━━━ Given data

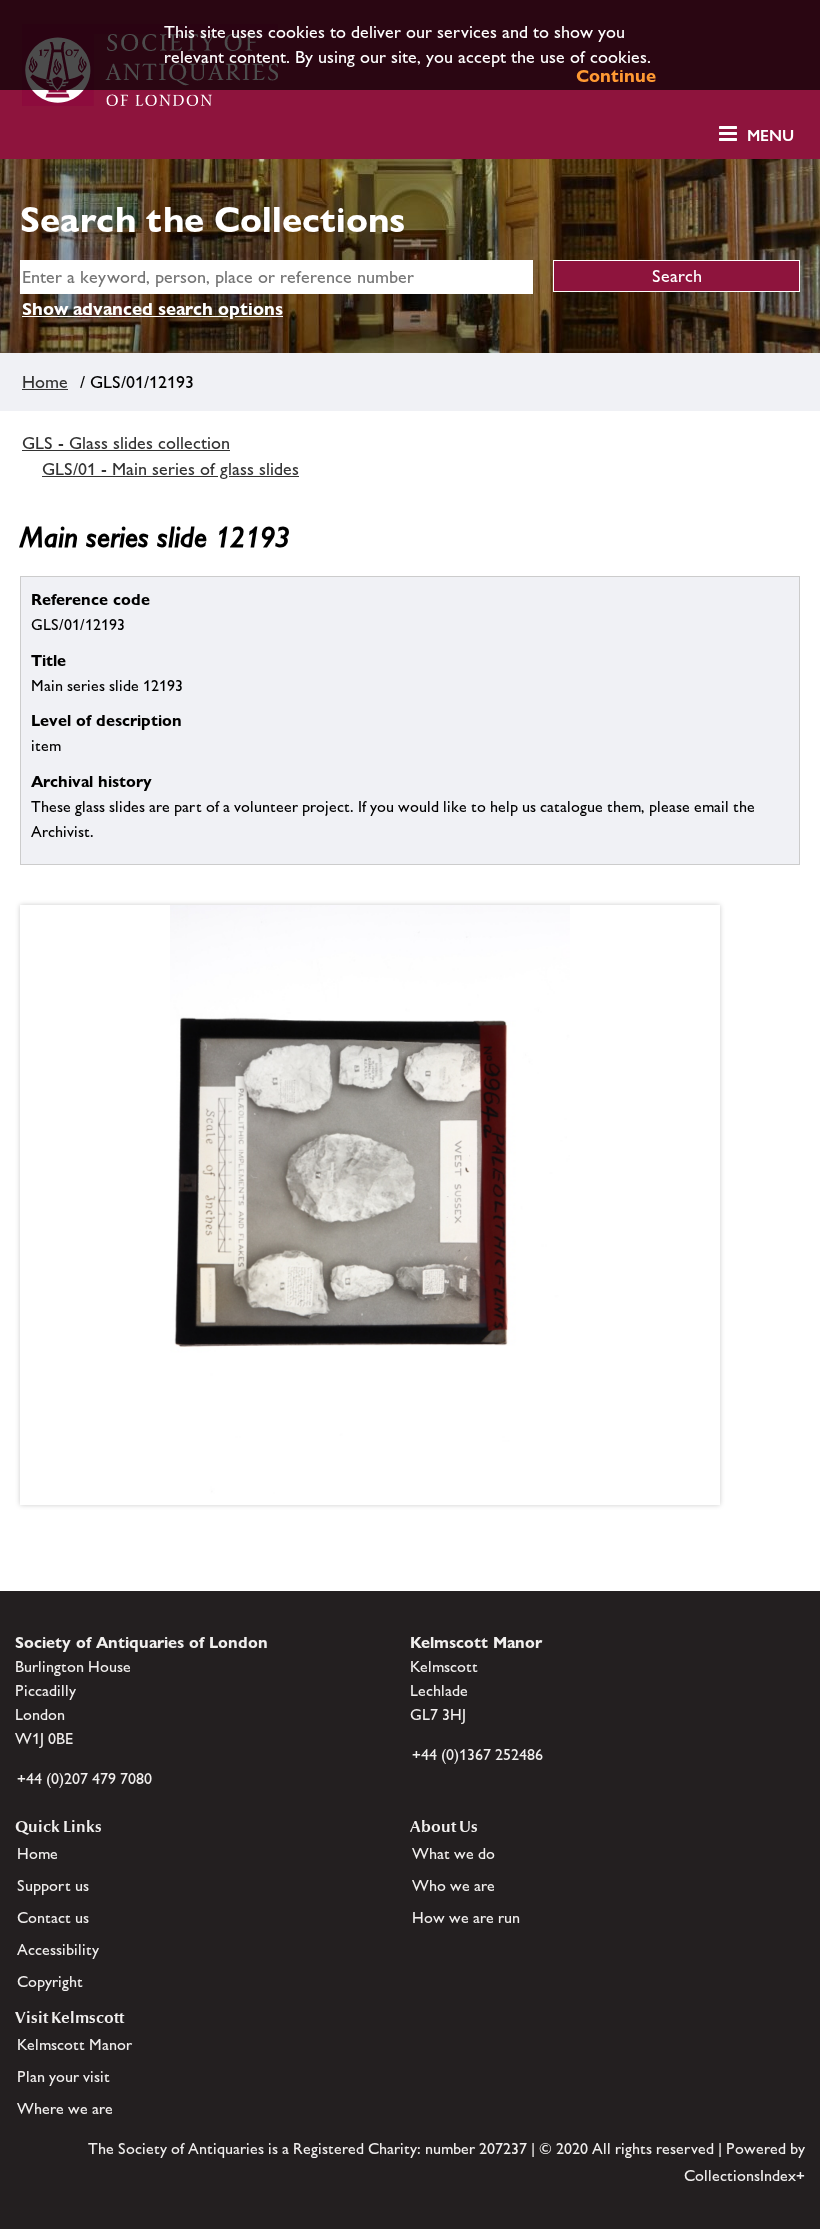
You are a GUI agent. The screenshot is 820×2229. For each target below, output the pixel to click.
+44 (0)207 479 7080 (84, 1778)
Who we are (453, 1885)
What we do (453, 1853)
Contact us (53, 1917)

━━━━━━

# Your objective:
The task requires that every line above be transcribed exactly, without the images.

# Task answer:
You are a GUI agent. The screenshot is 820×2229. For each target below, output the pixel to click.
+44 (0)207 479 7080 (84, 1778)
Who we are (453, 1885)
What we do (453, 1853)
Contact us (53, 1917)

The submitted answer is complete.